SANTO DOMINGO– Ein neuer Gesetzentwurf zur Regulierung der Tätigkeit von Immobilienmaklern in der Dominikanischen Republik wird im August nächsten Jahres erneut im Nationalkongress eingebracht, wenn die Amtszeit der bei den letzten Wahlen im Mai gewählten neuen Abgeordneten beginnt.
Dies gab Alberto Bogaert, Präsident des Verbandes der Immobilienmakler und -unternehmen (AEI), gegenüber El Inmobiliario bekannt. Er sagte, dass der Präsident der Republik, Luis Abinader, sein Interesse bekundet und das Ministerium für Wohnen, Siedlungswesen und Gebäude (Mivhed) angewiesen habe, das Problem der Immobilienmakler zu lösen.
„Wir arbeiten daran, sicherzustellen, dass die Mitarbeiter in diesem Sektor die staatliche Unterstützung erhalten. Wir haben uns mit verschiedenen wichtigen Institutionen getroffen, die in dieser Angelegenheit involviert sind, da entsprechendes Interesse besteht“, erklärte er.
Bogaert sagte, der neue Vorschlag sei in Zusammenarbeit mit der renommierten Anwaltskanzlei López-Grullón Abogados & Consultores entwickelt worden, die das Dokument unter Berücksichtigung des letzten im Kongress eingebrachten und im vergangenen Jahr in der Abgeordnetenkammer ausgelaufenen Projekts aktualisiert habe.
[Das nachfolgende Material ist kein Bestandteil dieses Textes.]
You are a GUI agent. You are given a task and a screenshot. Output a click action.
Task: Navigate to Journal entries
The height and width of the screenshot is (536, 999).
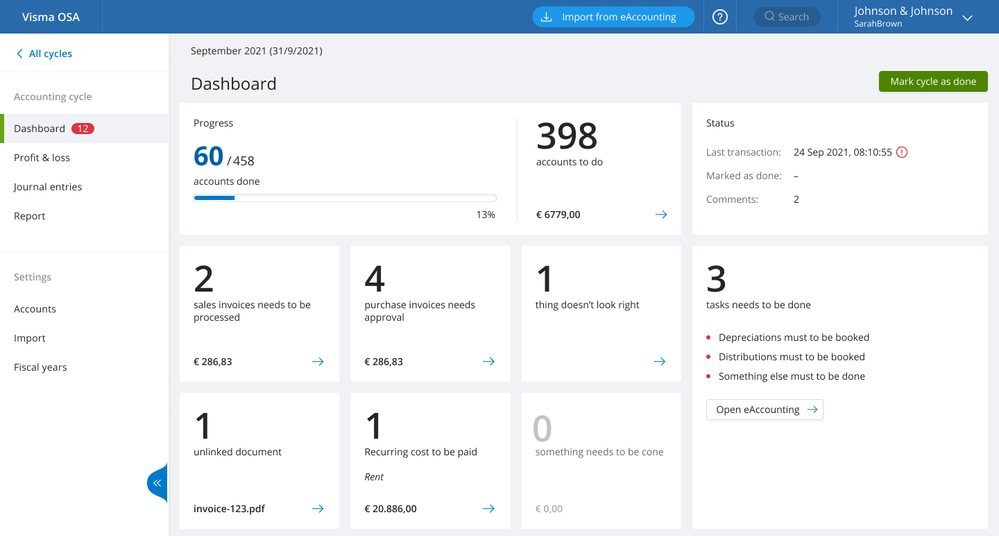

„Die Regierung hat den neuen Gesetzentwurf in ihrem Besitz, den wir in Kürze in einer geänderten und verbesserten Fassung einbringen werden, sodass er diesmal angenommen wird“, sagte er.
Bogaert zeigte sich optimistisch, dass das Gesetz diesmal verabschiedet würde, nachdem er berichtet hatte, dass Schritte unternommen worden seien, um es von einem Abgeordneten der Regierungspartei einbringen zu lassen.
„Wenn das passiert, müssen alle Unternehmen in Bezug auf die Lizenzierungspflicht auf dem neuesten Stand sein. Dies beinhaltet einen Kurs von 120 bis 200 Unterrichtsstunden, gefolgt von einer Prüfung. Nach bestandener Prüfung erhalten Sie eine Lizenz, die Sie als Immobilienmakler auszeichnet.“.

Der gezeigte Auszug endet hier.